Sabato 21 marzo, presso Fondazione Roncalli a Vigevano, si è tenuta l’iniziativa
SINGOLARITA’ SCOMPOSTE IN DIALOGO:
tante voci, tante storie, tante prospettive che insieme tessono i diritti dell’infanzia.
L’evento, organizzato da Centro Studi Creativamente APS e Mama Yovò ODV, ha visto la partecipazione anche di volontari di Vigevano Prabis ODV, Oltremare ODV, Fondazione Roncalli ETS– Area Formazione.
Tale iniziativa si inserisce nel programma del Festival dei Diritti 2025-2026, promosso da CSV Lombardia Sud e dedicato quest’anno al tema “Umanità Plurale”, un invito a rimettere al centro la dignità di ogni persona e a valorizzare educazione, inclusione e rispetto in un contesto sociale sempre più complesso. Un programma, quello del Festival dei Diritti, che proseguirà fino al 29 marzo, visionabile al link
Il pomeriggio si è aperto con un momento di confronto sui diritti dell’infanzia e dell’adolescenza – dal diritto all’istruzione al tempo libero, dalla salute ai diritti digitali, con un’interessante riflessione interattiva sull’uso attuale dell’intelligenza artificiale. I partecipanti, tramite accesso con QR code hanno potuto rispondere in tempo reale ad alcune domande sull’uso dell’AI da parte di bambini e bambine e confrontare le loro risposte con i dati di ricerca. Da essi sono emersi spunti di riflessione e consigli pratici peri genitori.
A seguire bambini e adulti hanno potuto prendere parte ad alcune attività laboratoriali, ideate dagli organizzatori, con l’obiettivo di sperimentare e riflettere su come la diversità possa diventare inclusione nel mondo contemporaneo.

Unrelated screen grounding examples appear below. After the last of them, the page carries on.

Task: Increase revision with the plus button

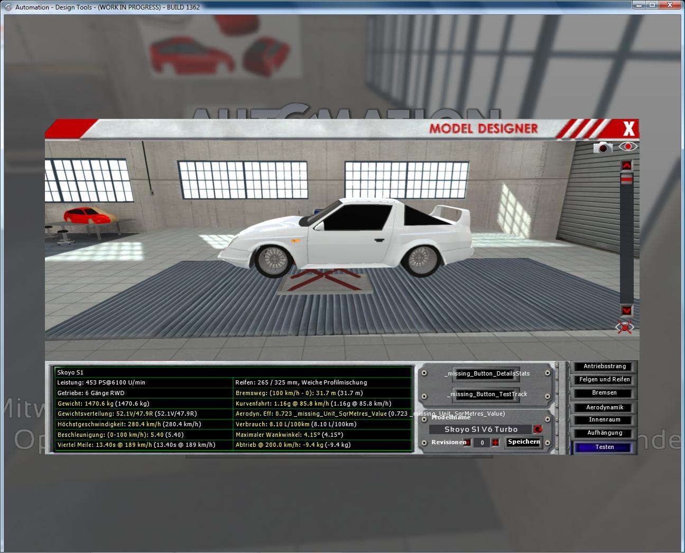Action: (x=495, y=443)
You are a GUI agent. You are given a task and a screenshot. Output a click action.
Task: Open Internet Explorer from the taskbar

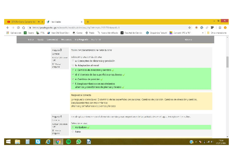click(48, 142)
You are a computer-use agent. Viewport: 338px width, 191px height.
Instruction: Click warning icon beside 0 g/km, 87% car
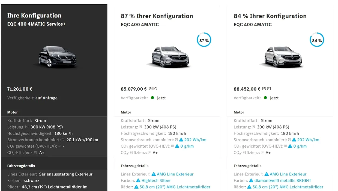click(177, 146)
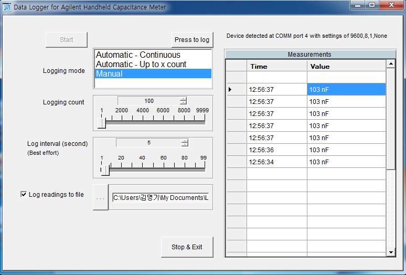Click the Press to log button
The height and width of the screenshot is (275, 406).
191,40
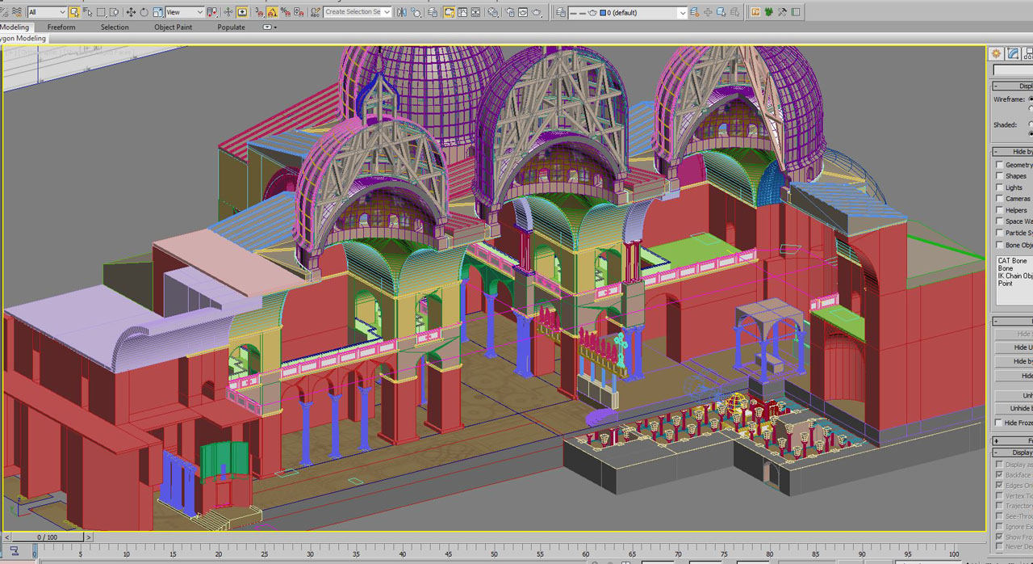Click the Mirror tool icon
This screenshot has height=564, width=1033.
click(403, 12)
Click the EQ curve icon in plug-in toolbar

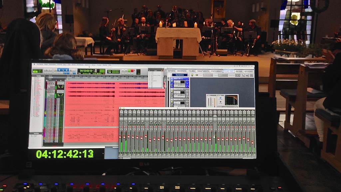(x=242, y=75)
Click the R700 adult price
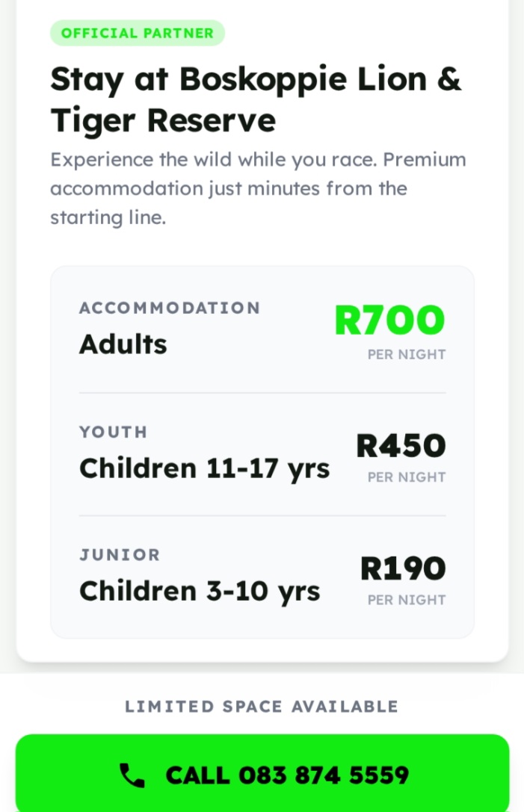The height and width of the screenshot is (812, 524). click(389, 320)
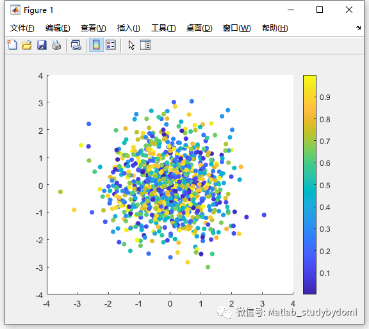This screenshot has width=369, height=329.
Task: Expand the 工具(T) menu
Action: [x=163, y=28]
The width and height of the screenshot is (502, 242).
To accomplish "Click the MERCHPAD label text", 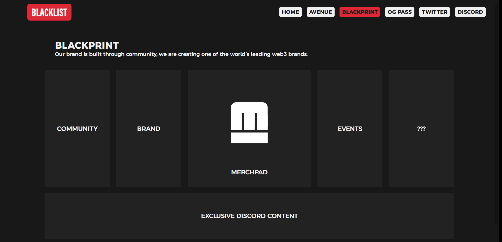I will coord(249,172).
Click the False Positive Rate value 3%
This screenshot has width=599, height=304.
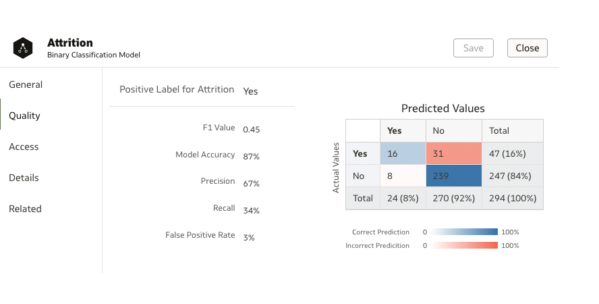click(249, 237)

Con Mama Yovò, due attività per esplorare la percezione sensoriale senza l’uso della vista, per trasformare un limite apparente in uno stimolo per sviluppare nuove modalità di percezione.
I volontari di Vigevano Prabis ODV, davanti ad una carta geografica del mondo, hanno invitato i partecipanti a “mettersi in viaggio” alla scoperta dei luoghi da cui provengono tante storie e culture diverse. L’obiettivo è stimolare curiosità, consapevolezza e rispetto
Oltremare, con l’aiuto dei suoi mediatori linguistici, ha proposto un laboratorio multilinguistico dedicato alle lingue del mondo. Hanno invitato i partecipanti a giocare e sperimentare con parole e suoni di lingue diverse, perché anche il linguaggio può diventare uno strumento per costruire dialogo e inclusione.
Ed infine, l’istituto che ci ha ospitato, Fondazione Roncalli ETS che, con i suoi studenti del corso di Animazione turistico – sportiva, ha messo in scena uno spettacolo di burattini, narrando e animando la storia di Pinco, uno strano animaletto, simile e diverso al contempo a tutti gli altri animali. Una storia per educare all'inclusione, alla comprensione dell'altro e alla comunicazione.
Durante l’evento è inoltre stato possibile visitare la mostra dei lavori realizzati dai bambini e dalle bambine del laboratorio “Falegnami in erba” della Scuola Primaria Regina Margherita, promossa dal Centro Studi Creativamente. Laboratorio che si è tenuto proprio all’interno della scuola, in cui un’aula è stata per 3 giorni (dal 17 al 19 marzo), trasformata in un vero e proprio laboratorio di falegnameria a misura di bambino, per poter sperimentare progettazione, manualità e collaborazione, trasformando idee e materiali in piccoli manufatti. Il vero obiettivo, però, è stato educazione civica e inclusività poiché lavorando insieme e condividendo gli strumenti i bambini hanno riflettuto sui temi di cooperazione, collaborazione e valore del rispetto delle regole, in linea con Agenda 2030.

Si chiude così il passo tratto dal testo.